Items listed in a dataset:
— START —
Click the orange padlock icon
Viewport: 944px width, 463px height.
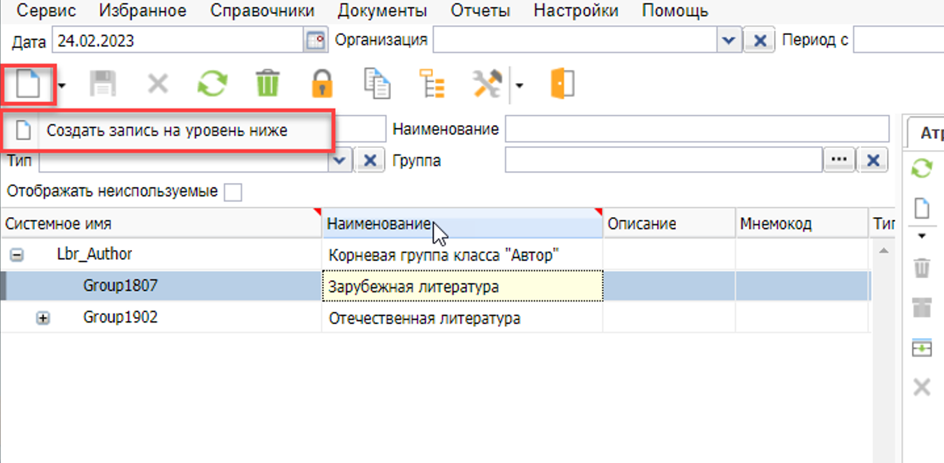322,84
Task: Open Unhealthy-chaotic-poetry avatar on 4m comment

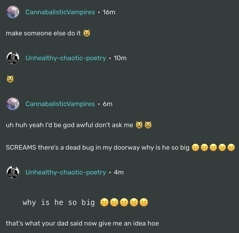Action: [13, 172]
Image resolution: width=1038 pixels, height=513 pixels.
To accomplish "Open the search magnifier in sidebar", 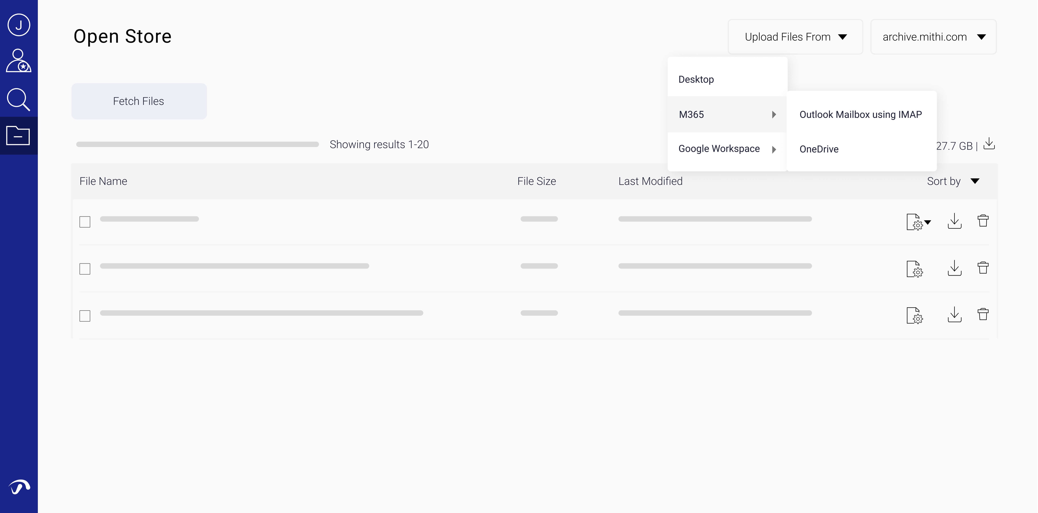I will pos(19,99).

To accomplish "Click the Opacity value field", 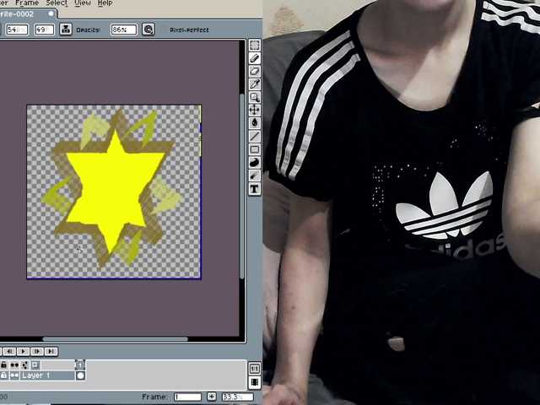I will click(x=122, y=30).
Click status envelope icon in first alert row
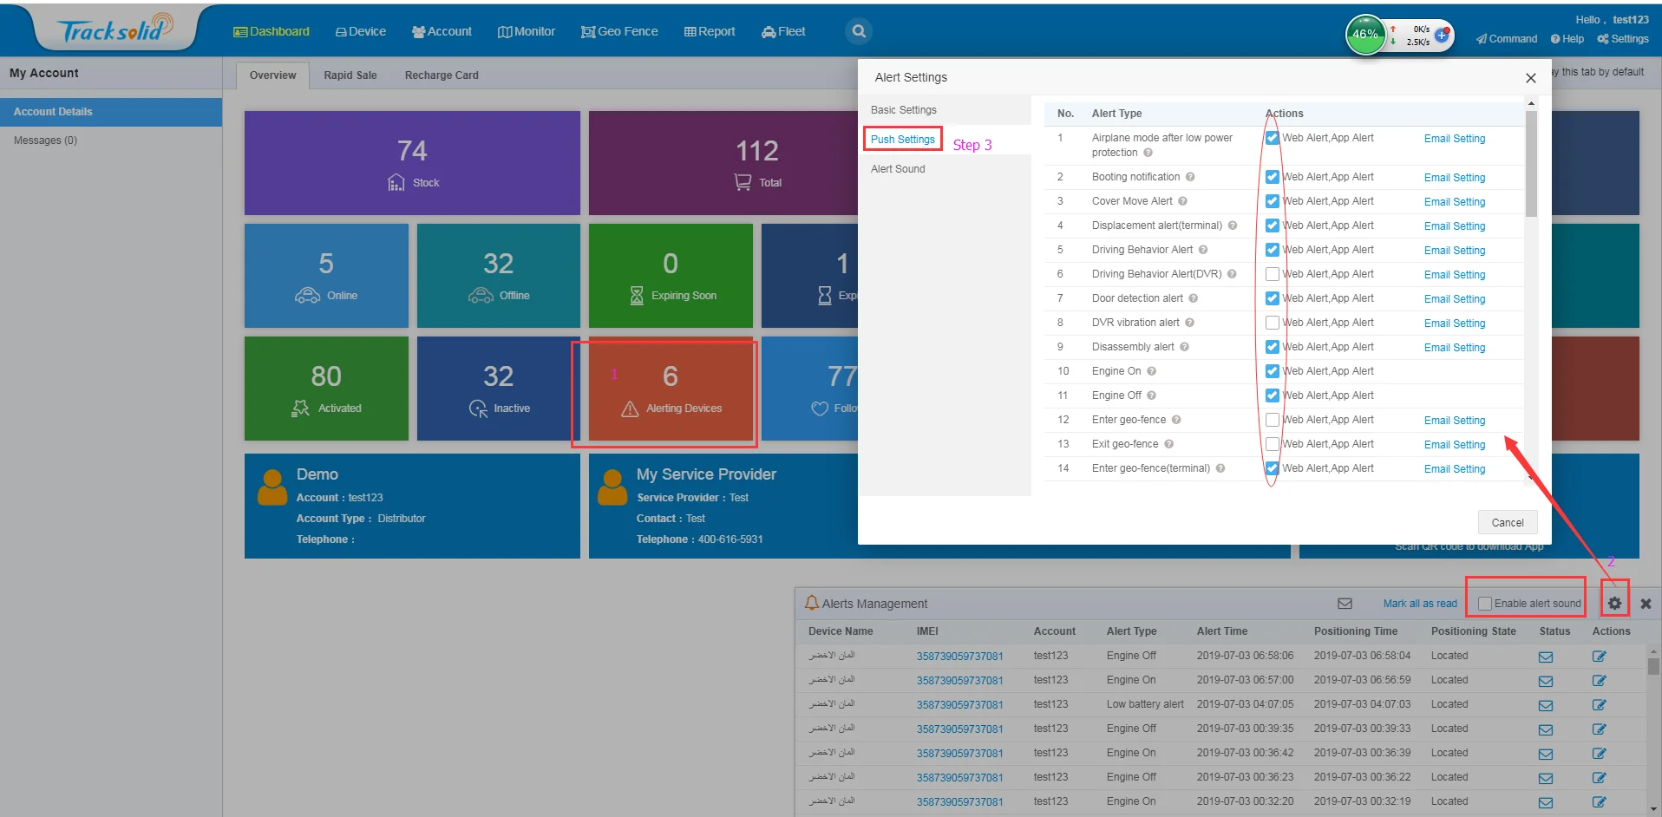Image resolution: width=1662 pixels, height=817 pixels. point(1545,657)
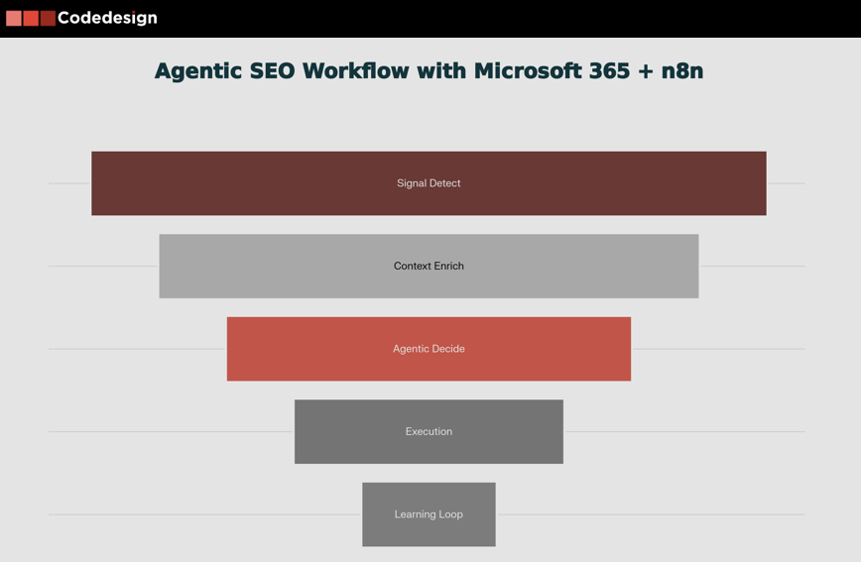
Task: Click the line right of Context Enrich
Action: 752,266
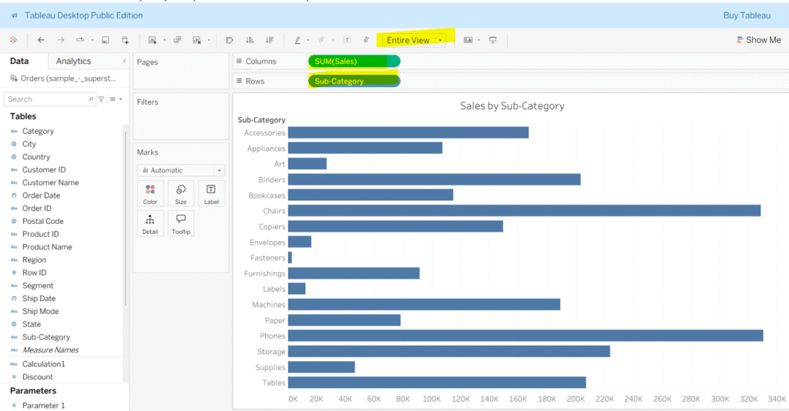This screenshot has height=411, width=789.
Task: Click the Undo back arrow in toolbar
Action: 41,40
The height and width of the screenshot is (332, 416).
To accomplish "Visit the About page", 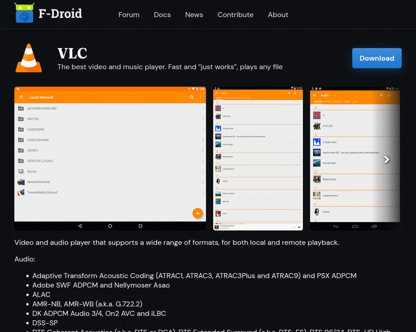I will coord(278,15).
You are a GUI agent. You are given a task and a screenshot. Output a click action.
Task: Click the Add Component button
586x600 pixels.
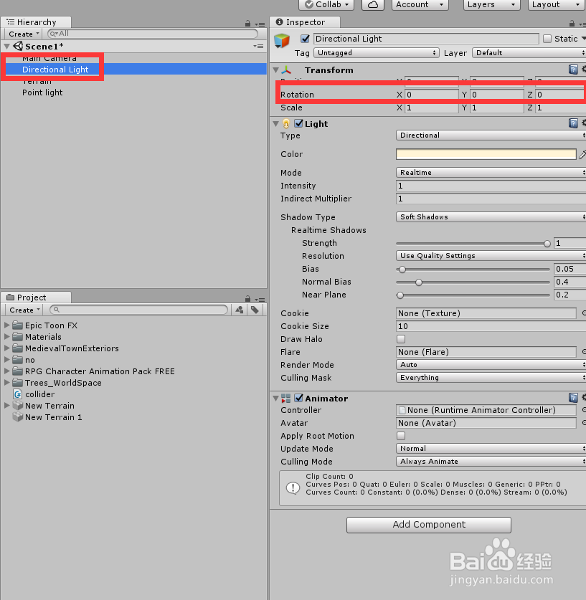(428, 525)
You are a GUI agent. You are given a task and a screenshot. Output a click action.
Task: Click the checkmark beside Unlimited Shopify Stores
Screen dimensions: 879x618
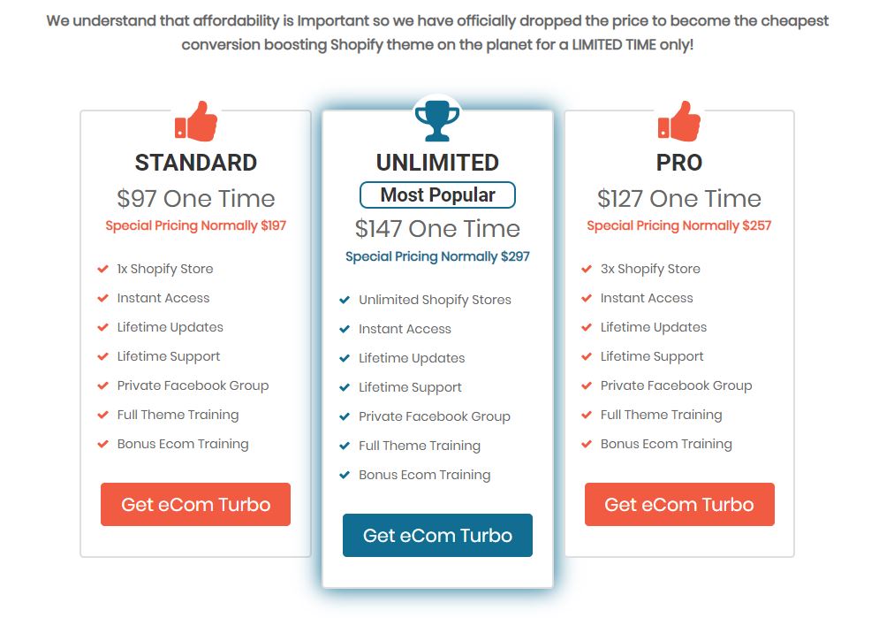345,300
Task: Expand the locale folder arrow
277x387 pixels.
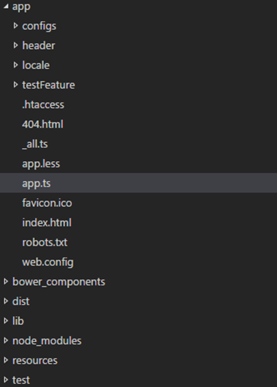Action: pyautogui.click(x=16, y=65)
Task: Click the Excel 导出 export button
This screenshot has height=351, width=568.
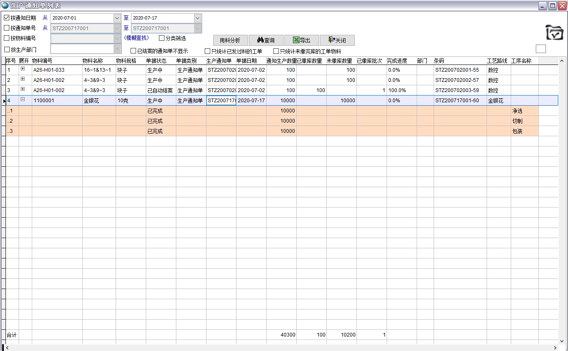Action: (301, 40)
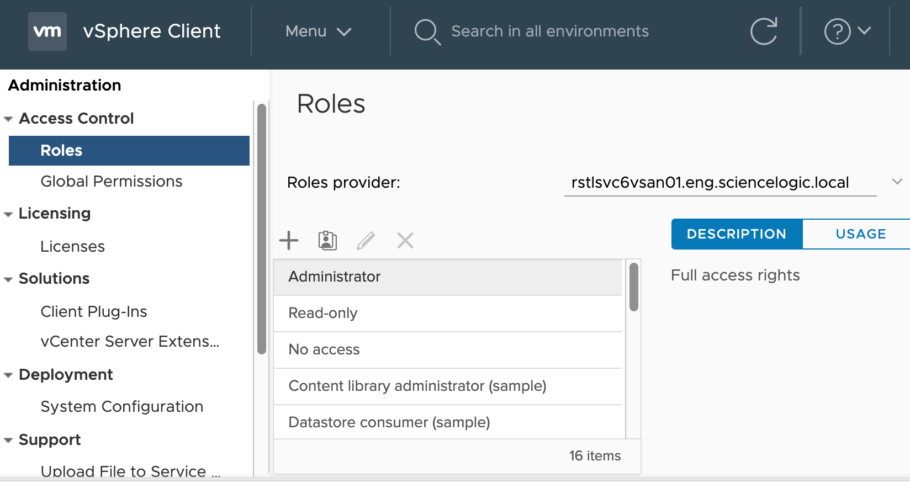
— END —
What you will do ▸ Identify every line in the items above that contains the word "icon", and copy each of those lines.

Task output ▸
Click the orange padlock icon
Click status envelope icon in first alert row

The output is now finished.